В какой-то момент на стене в виде знаменитой черной тарелки повисло радио. Оно стало важным элементом жизни - о многом узнавали оттуда сквозь дикие широковещательные иносказания. Взволнованно подрагивающий голос Левитана вспоминается по праздничным случаям - ему на откуп были отданы все советские торжества. Почему-то всплывает в памяти сравнение денежной реформы 1947 года с "последней жертвой" - все денежки, скопленные гражданами к моменту реформы, в мгновение ока десятикратно уменьшились. Радио же разносило песенки, пело казавшимся мне невероятно красивым голосом певицы Пантофель-Нечецкой. Под волшебной черной тарелкой сиживал я часами, слушая "театры у микрофона", оперетты, которые, между прочим, полюбил, детские передачи (один "Клуб знаменитых капитанов" чего стоил), любимые песни, вроде "Марша энтузиастов", переполнявшего меня (что и требовалось) пропагандистским восторгом - а как же, ведь "нам нет преград ни в море, ни на суше...", шутка ли! Самое волшебное воспоминание - это звуки гимна Советского Союза - уже поздно, а я еще не заснул - на фоне приближающегося по Плющихе со стороны "Девички" (парк Девичье поле) трамвая. "Нас вы-ра-стил Ста-лин на верность на-ро-ду, на труд и на под-ви-ги нас вдо-хновил..." - "Др-др-др..." Коктейль гимна с трамваем гасил мое тлевшее сознание окончательно.

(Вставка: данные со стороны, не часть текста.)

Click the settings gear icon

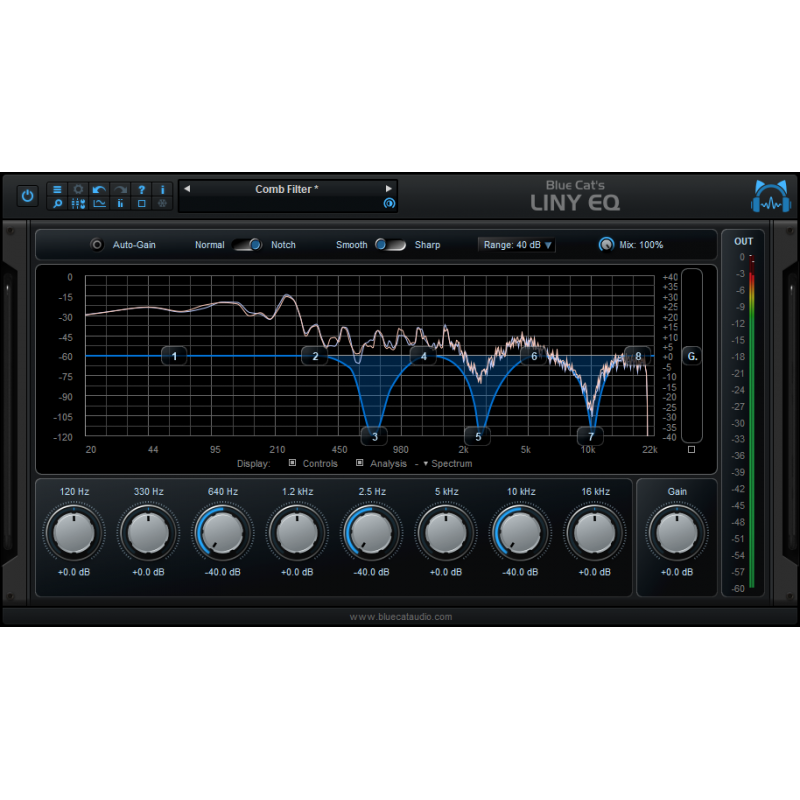[x=78, y=189]
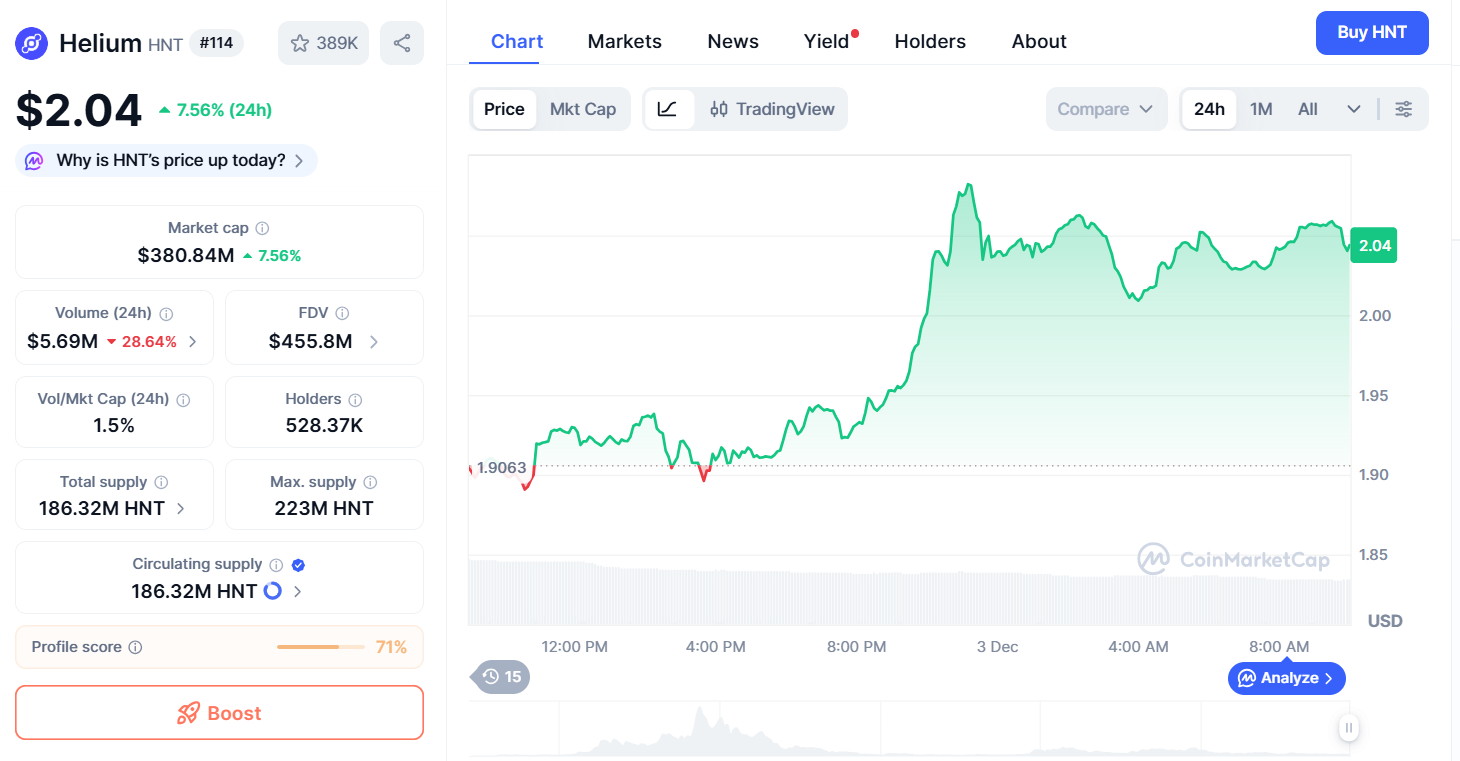Select the 1M time range
The image size is (1460, 761).
pos(1261,108)
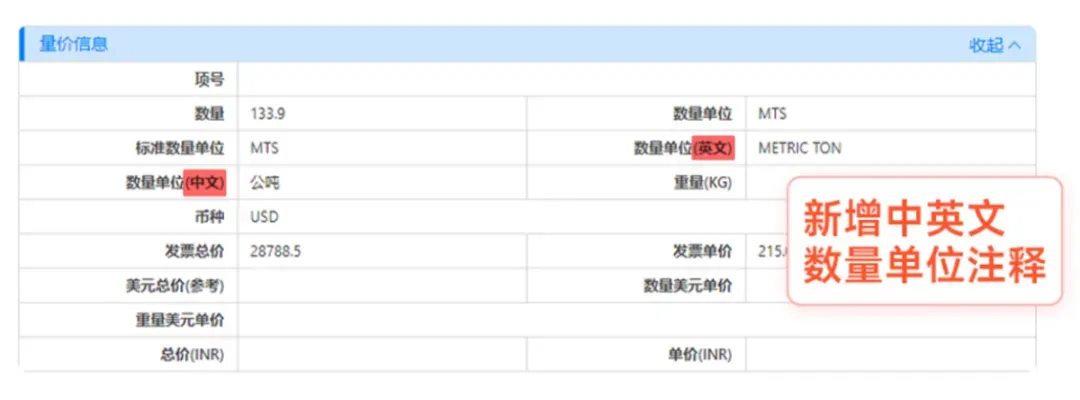Click the 数量美元单价 label cell
Image resolution: width=1080 pixels, height=400 pixels.
pyautogui.click(x=687, y=286)
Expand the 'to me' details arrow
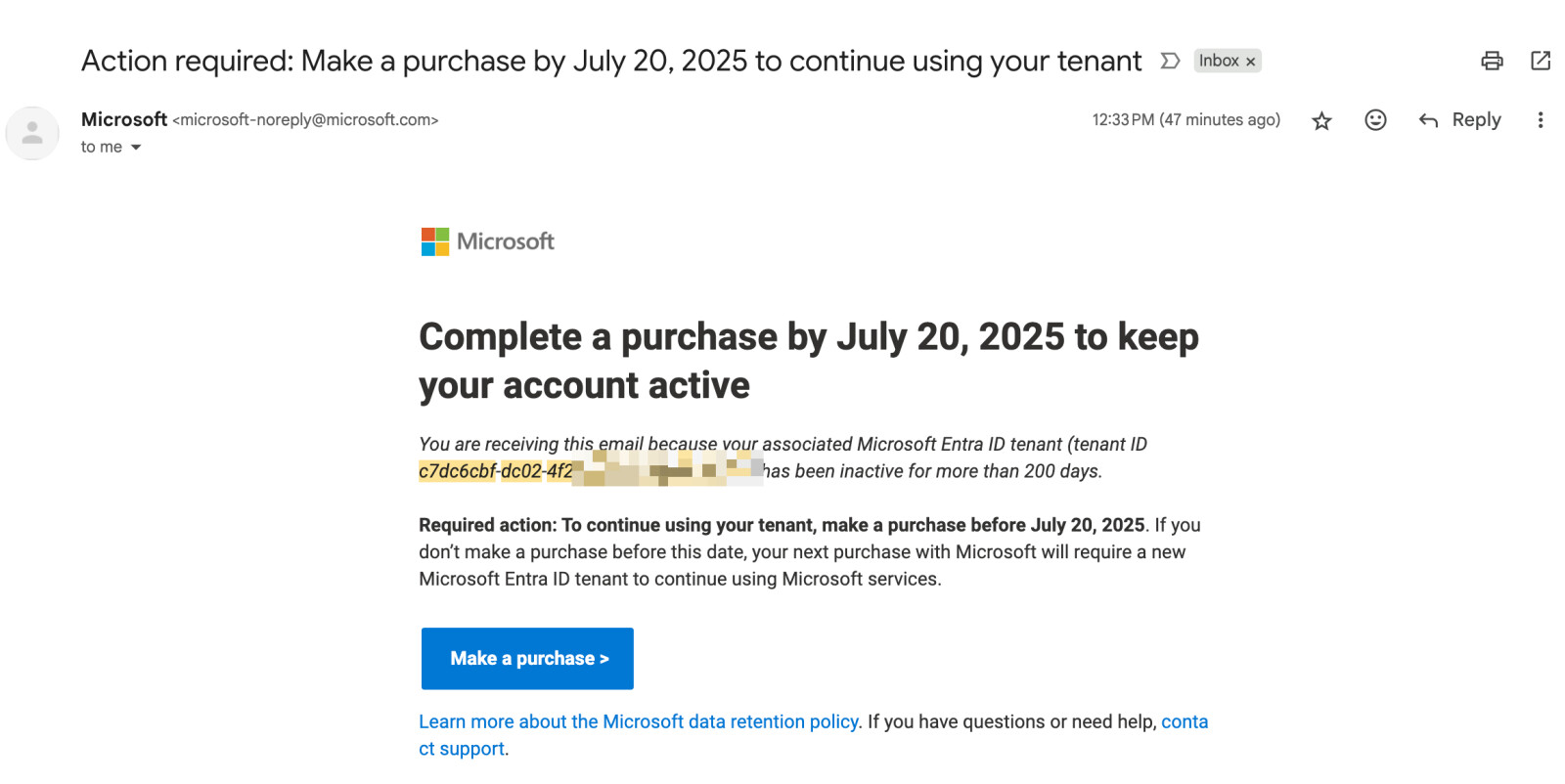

Послевоенный период уходил, унося с собой культи с протезами, нищету (она сменялась просто бедностью) и многое другое. Ежегодные праздники Победы становились скорее поводом для гульбищ и выпивок. На смену шли новые времена: ревнивые заботы о распространении мировой революции, гнев на отступников и карикатуры Кукрыниксов c кровавым палачом генералом Франко и кликой Тито-Ранковича, там же мелькал маленький и противный Чанкайши, холодная война и борьба за мир (войны не будет, но будет такая борьба за мир, что камня на камне не останется!), а также пробы атомных и водородных мышц в страшноватой реальности, жестокая драка за власть среди главарей СССР-ской тираньей шайки, безродный космополитизм и врачи-убийцы, волны арестов и арестантские вагоны в каждом поезде, противосуховейные лесозащитные полосы, строительство плотин и создание морей, почины и задумки простых советских людей и непрерывная долбежка пропаганды с одинаковых газет и из черных тарелок, только-только забывших о военных сообщениях Совинформбюро... Социальная справедливость безжалостно, как кошка пойманную мышь, давила своей когтистой лапой одну шестую часть земной суши и жадно посматривала на остальные.